Can you copy out, word for word, the stretch of lines below from the one containing "I want to click on the" through the one containing "MENU is located at coordinates (725, 39).", both included, and nothing else?

○ ○ ○ ○

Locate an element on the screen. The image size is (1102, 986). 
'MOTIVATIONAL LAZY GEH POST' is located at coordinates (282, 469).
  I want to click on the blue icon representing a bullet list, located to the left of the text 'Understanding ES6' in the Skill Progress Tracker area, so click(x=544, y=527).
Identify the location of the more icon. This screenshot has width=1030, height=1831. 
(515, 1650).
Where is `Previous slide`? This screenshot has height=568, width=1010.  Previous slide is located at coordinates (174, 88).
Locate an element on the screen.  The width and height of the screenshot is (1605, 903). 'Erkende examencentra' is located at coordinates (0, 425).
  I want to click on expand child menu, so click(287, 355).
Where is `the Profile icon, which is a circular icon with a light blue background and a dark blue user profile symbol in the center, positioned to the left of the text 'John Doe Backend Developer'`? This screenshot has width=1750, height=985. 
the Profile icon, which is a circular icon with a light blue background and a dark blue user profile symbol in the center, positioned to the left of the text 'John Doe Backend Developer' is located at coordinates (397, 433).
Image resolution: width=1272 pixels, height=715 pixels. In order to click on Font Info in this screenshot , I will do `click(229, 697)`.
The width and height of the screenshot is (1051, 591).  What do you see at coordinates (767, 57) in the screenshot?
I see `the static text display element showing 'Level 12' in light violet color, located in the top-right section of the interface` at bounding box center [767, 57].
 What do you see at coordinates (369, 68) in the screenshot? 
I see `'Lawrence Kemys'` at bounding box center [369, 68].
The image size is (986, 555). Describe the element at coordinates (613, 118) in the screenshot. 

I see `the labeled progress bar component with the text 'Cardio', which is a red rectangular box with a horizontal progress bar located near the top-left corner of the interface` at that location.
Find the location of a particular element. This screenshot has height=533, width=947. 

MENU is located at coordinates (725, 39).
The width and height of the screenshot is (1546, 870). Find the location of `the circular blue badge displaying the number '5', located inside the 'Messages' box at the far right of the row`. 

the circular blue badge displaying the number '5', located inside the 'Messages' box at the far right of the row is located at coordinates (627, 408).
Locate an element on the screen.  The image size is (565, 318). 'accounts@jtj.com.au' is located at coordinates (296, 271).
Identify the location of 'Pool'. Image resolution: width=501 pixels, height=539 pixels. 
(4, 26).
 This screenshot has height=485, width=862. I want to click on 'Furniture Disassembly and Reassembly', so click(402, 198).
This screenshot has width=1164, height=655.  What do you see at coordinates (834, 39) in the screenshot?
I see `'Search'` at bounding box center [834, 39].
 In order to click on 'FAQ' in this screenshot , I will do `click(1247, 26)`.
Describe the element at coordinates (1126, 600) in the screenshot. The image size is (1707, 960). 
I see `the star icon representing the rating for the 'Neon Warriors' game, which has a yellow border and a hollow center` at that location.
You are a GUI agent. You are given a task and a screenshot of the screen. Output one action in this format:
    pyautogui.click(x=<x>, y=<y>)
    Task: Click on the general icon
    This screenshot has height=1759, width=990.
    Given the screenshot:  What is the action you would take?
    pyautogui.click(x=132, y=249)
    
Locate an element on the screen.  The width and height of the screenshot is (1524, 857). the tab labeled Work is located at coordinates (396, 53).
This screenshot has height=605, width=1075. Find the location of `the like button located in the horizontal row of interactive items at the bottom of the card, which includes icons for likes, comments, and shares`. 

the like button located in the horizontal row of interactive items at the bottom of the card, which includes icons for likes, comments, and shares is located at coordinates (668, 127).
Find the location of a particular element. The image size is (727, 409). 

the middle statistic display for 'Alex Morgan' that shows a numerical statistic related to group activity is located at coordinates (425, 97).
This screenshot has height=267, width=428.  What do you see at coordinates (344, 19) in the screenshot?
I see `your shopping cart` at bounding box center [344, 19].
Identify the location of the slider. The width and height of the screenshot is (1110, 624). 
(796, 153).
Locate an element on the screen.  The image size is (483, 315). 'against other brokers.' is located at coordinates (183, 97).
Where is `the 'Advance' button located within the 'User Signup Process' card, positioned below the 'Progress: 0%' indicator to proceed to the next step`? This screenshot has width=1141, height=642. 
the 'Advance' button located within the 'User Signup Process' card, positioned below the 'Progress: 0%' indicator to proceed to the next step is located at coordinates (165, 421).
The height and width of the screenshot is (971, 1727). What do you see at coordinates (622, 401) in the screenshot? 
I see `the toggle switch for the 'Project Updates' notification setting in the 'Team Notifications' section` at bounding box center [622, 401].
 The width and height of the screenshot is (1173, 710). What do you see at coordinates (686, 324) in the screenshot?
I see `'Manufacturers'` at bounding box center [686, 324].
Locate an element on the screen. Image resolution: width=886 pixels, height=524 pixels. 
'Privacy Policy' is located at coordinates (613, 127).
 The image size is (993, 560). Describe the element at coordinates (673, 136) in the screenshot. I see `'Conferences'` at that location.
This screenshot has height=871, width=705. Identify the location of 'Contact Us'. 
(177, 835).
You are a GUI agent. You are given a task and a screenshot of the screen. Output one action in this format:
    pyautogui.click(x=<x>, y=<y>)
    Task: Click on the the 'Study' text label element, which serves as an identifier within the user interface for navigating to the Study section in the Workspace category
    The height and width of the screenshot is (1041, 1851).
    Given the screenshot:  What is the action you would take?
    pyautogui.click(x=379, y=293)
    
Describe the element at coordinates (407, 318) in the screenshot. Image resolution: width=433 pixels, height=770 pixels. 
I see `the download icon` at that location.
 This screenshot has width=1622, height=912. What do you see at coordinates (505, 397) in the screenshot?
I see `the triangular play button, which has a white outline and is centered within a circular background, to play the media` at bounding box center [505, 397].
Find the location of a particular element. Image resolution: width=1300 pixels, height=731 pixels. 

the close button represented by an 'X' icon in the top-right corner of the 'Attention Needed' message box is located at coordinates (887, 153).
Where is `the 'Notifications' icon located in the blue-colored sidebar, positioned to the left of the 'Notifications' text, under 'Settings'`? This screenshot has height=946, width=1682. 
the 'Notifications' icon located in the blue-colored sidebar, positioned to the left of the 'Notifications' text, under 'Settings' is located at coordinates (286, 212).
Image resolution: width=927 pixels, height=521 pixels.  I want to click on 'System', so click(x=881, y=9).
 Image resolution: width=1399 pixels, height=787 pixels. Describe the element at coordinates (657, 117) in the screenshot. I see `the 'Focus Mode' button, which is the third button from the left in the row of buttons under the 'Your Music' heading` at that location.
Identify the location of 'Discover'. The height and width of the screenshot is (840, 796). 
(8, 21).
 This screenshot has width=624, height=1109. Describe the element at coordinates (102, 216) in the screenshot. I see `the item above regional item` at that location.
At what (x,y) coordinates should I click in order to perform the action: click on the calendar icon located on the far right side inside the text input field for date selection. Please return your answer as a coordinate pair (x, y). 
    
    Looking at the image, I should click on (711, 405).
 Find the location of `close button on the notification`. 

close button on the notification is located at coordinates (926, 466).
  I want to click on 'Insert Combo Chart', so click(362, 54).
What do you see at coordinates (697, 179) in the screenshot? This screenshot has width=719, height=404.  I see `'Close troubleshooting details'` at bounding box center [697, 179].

○ ○ ○ ○

» Correct result
  I want to click on the blue icon representing a bullet list, located to the left of the text 'Understanding ES6' in the Skill Progress Tracker area, so click(x=544, y=527).
Identify the location of the more icon. This screenshot has width=1030, height=1831. 
(515, 1650).
Where is `Previous slide`? This screenshot has height=568, width=1010.  Previous slide is located at coordinates (174, 88).
Locate an element on the screen.  The width and height of the screenshot is (1605, 903). 'Erkende examencentra' is located at coordinates (0, 425).
  I want to click on expand child menu, so click(287, 355).
Where is `the Profile icon, which is a circular icon with a light blue background and a dark blue user profile symbol in the center, positioned to the left of the text 'John Doe Backend Developer'`? This screenshot has width=1750, height=985. 
the Profile icon, which is a circular icon with a light blue background and a dark blue user profile symbol in the center, positioned to the left of the text 'John Doe Backend Developer' is located at coordinates (397, 433).
Image resolution: width=1272 pixels, height=715 pixels. In order to click on Font Info in this screenshot , I will do `click(229, 697)`.
The width and height of the screenshot is (1051, 591).  What do you see at coordinates (767, 57) in the screenshot?
I see `the static text display element showing 'Level 12' in light violet color, located in the top-right section of the interface` at bounding box center [767, 57].
 What do you see at coordinates (369, 68) in the screenshot? 
I see `'Lawrence Kemys'` at bounding box center [369, 68].
The image size is (986, 555). Describe the element at coordinates (613, 118) in the screenshot. 

I see `the labeled progress bar component with the text 'Cardio', which is a red rectangular box with a horizontal progress bar located near the top-left corner of the interface` at that location.
Find the location of a particular element. This screenshot has height=533, width=947. 

MENU is located at coordinates (725, 39).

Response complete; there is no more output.